** Begin Text extract **

When you're on the phone with the man, it's impossible not be taken by his charm and intelligence. After confessing that I was born in San Francisco (just like Mr. Sulu), we went into a long conversation about urban renewal and mass transit before I could even get to my prepared questions. (Los Angeles Mayor Tom Bradley appointed Takei to the Southern California Rapid Transit District in 1973.)

Salon spoke to Takei over the phone about the declining importance of "Star Trek," his friendship with Howard Stern, and the importance of the most recent Proposition 8 ruling.

A federal judge has just overturned California's gay marriage ban. How does that make you feel?

Well, we're obviously overjoyed and relieved. My sense always told me that the ruling would be this way. Two years ago the California Supreme Court ruled that marriage equality was a fundamental right. Now at the district court level, Judge Walker has ruled in our favor. I didn’t think he would overturn the state Supreme Court. Like I said, we are definitely overjoyed.

I've read that Leonard Nimoy is going to stop doing conventions soon, and the actors from the recent film from last year aren't hitting the convention circuit quite so hard. Do you think there could be an end to "Trek" fandom?

** End Text extract **
** Begin Data rows **

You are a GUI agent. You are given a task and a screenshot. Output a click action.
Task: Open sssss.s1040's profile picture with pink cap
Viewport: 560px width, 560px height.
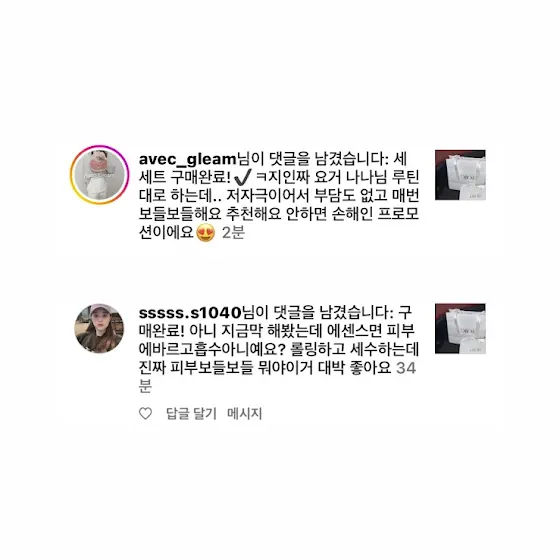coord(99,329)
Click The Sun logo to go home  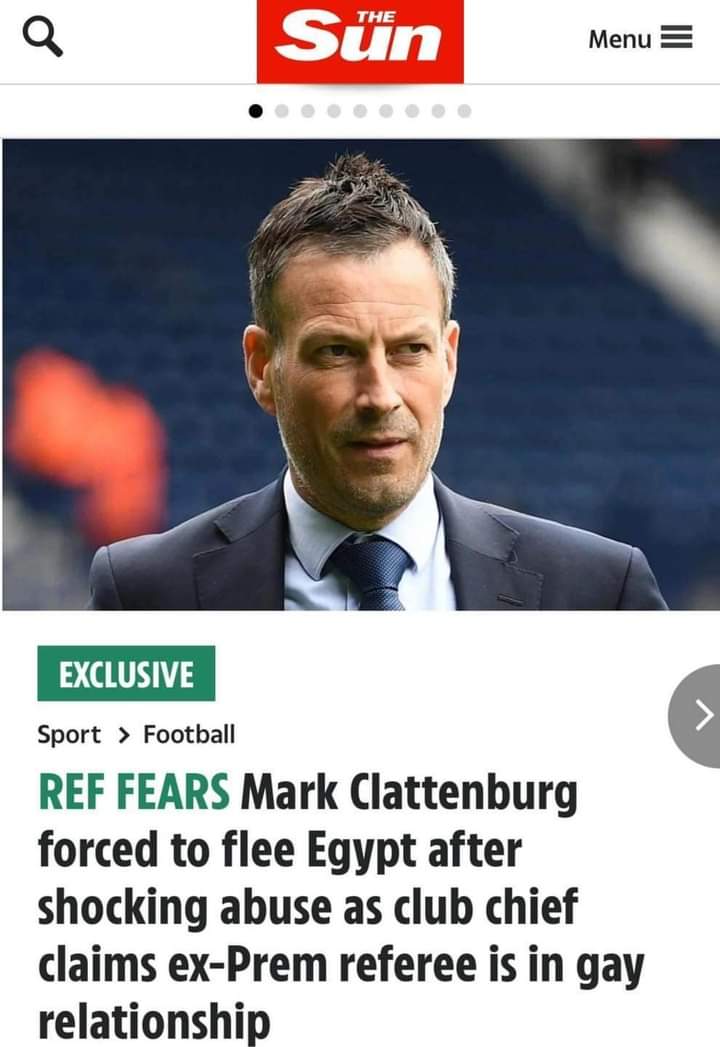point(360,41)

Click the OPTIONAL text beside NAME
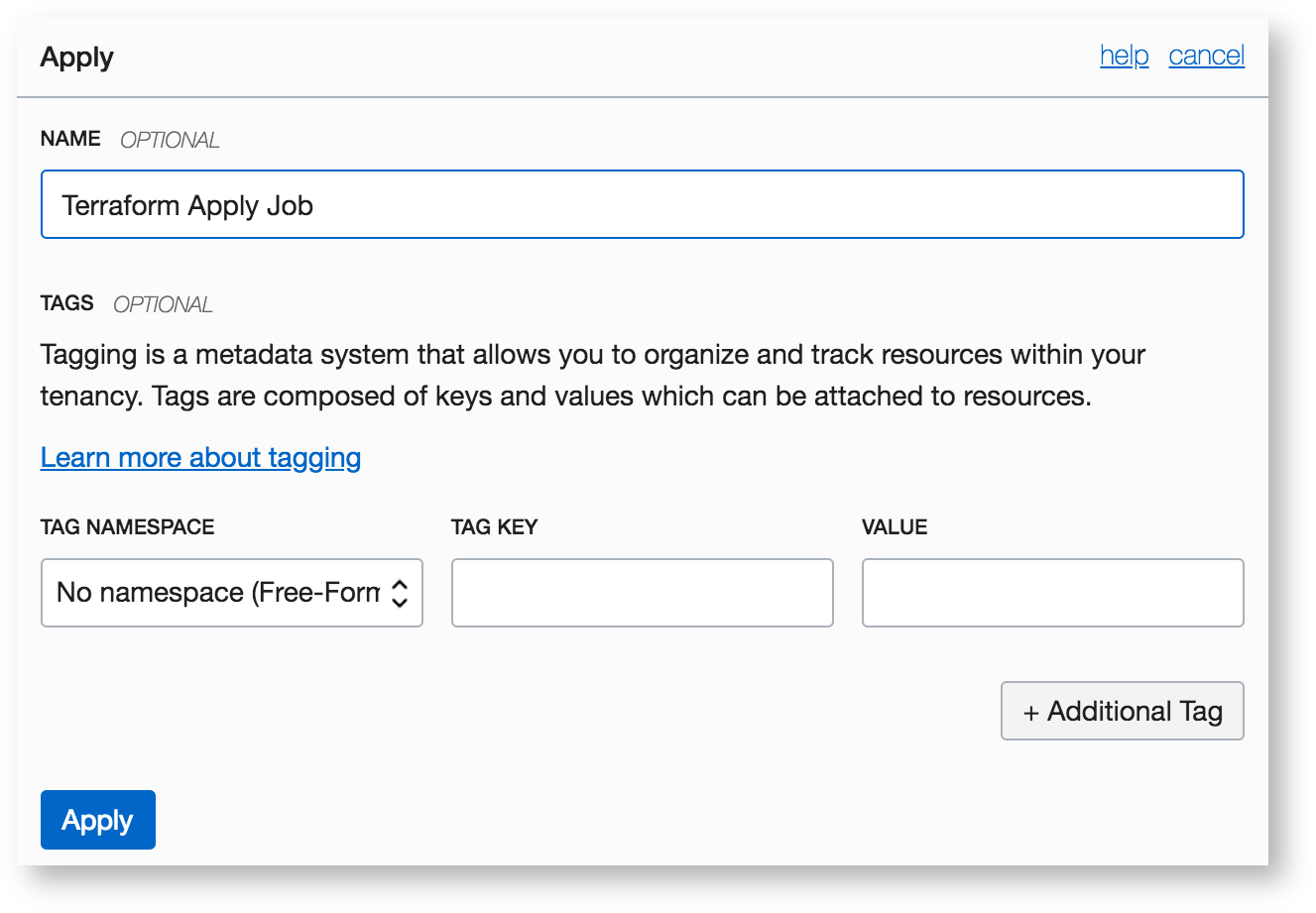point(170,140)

** End Data rows **

Objective →
Do these statements agree with the Takei interview? Answer yes or no for each, quoting the words from the interview that decide it.
1. Takei was appointed to the Southern California Rapid Transit District in 1973.
2. The interviewer was born in Los Angeles.
3. According to Takei, the California Supreme Court ruled two years earlier that marriage equality was a fundamental right.
None of the entries is needed for this exercise.

Expected answer →
1. Yes: "Los Angeles Mayor Tom Bradley appointed Takei to the Southern California Rapid Transit District in 1973."
2. No: "After confessing that I was born in San Francisco"
3. Yes: "Two years ago the California Supreme Court ruled that marriage equality was a fundamental right."